The spectrum of incomplete N-linked oligosaccharides synthesized by endothelial cells in the presence of brefeldin A.

Previous studies in many cell lines have shown that Brefeldin A (BFA) inhibits the forward movement of newly synthesized glycoconjugates by fusing the cis-, medial-, and trans-Golgi compartments with the rough endoplasmic reticulum. Studies on the oligosaccharide processing of individual glycoproteins have yielded confusing and incomplete results regarding the location of the block.
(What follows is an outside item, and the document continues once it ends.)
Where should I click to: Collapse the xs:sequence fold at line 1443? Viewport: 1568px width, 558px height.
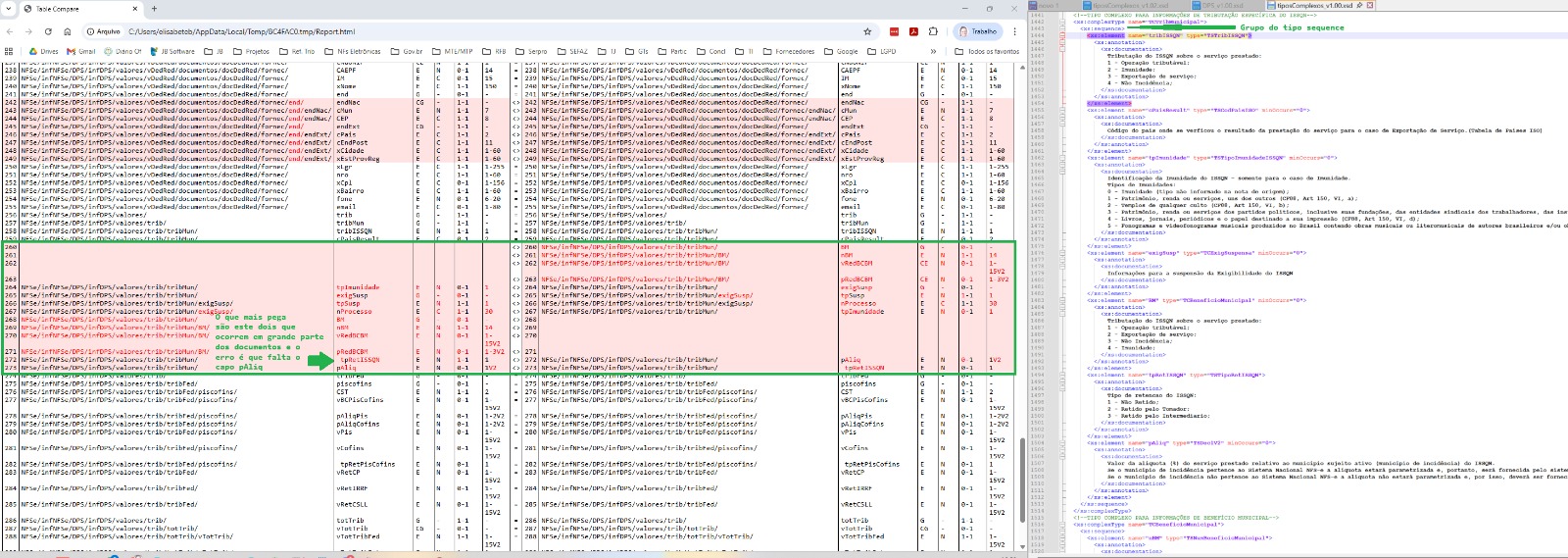click(1062, 28)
Assuming that all glycoproteins with N-linked oligosaccharides follow the same endoplasmic reticulum to the Golgi pathway, a more complete picture on the location and nature of the block can be determined by analyzing N-linked oligosaccharides synthesized in the presence of BFA. In bovine pulmonary artery endothelial cells, BFA (0.1 microgram/ml) reversibly inhibits the secretion of greater than 95% of Tran35S and [3H]Man-labeled glycoproteins without affecting protein synthesis or N-linked glycosylation. In addition, BFA inhibits the synthesis and secretion of 35SO4-labeled oligosaccharides. Initial oligosaccharide trimming is uninhibited, but further processing is affected since the majority (65%) of the chains terminate only in beta-GlcNAc residues. Concomitantly, the proportion of [3H]Man-labeled N-linked anionic oligosaccharides is reduced from 60 to 20%, and the great majority of the charge is due to one sialic acid. The rate-limiting step for sialylation appears to be the branch selective addition of beta-Gal residues. The remaining charge is due to sulfate esters (0.6%) which normally account for greater than 10% of the anionic substituents. BFA also reduces the amount of phosphorylated chains by 80% and greatly diminishes further phosphodiester processing since the majority of these oligosaccharides (60%) contain a Man-6-PO4 residue in an acid-sensitive diester linkage. The addition of all polylactosamine chains, outer-branch fucose and terminal alpha-Gal residues are completely inhibited by BFA. Secretion, fucosylation, and sialylation are completely restored when BFA is removed, but the other modification steps are only partially restored. Our results indicate that addition of sulfate esters, terminal alpha-Gal residues, polylactosamine chains, outer-branch fucose residues, some initial phosphorylation, and most phosphodiester processing may occur beyond a compartment where some beta-Gal and sialic acid residues can be added. Essentially, all of the effects on oligosaccharide processing are partially or completely reversible.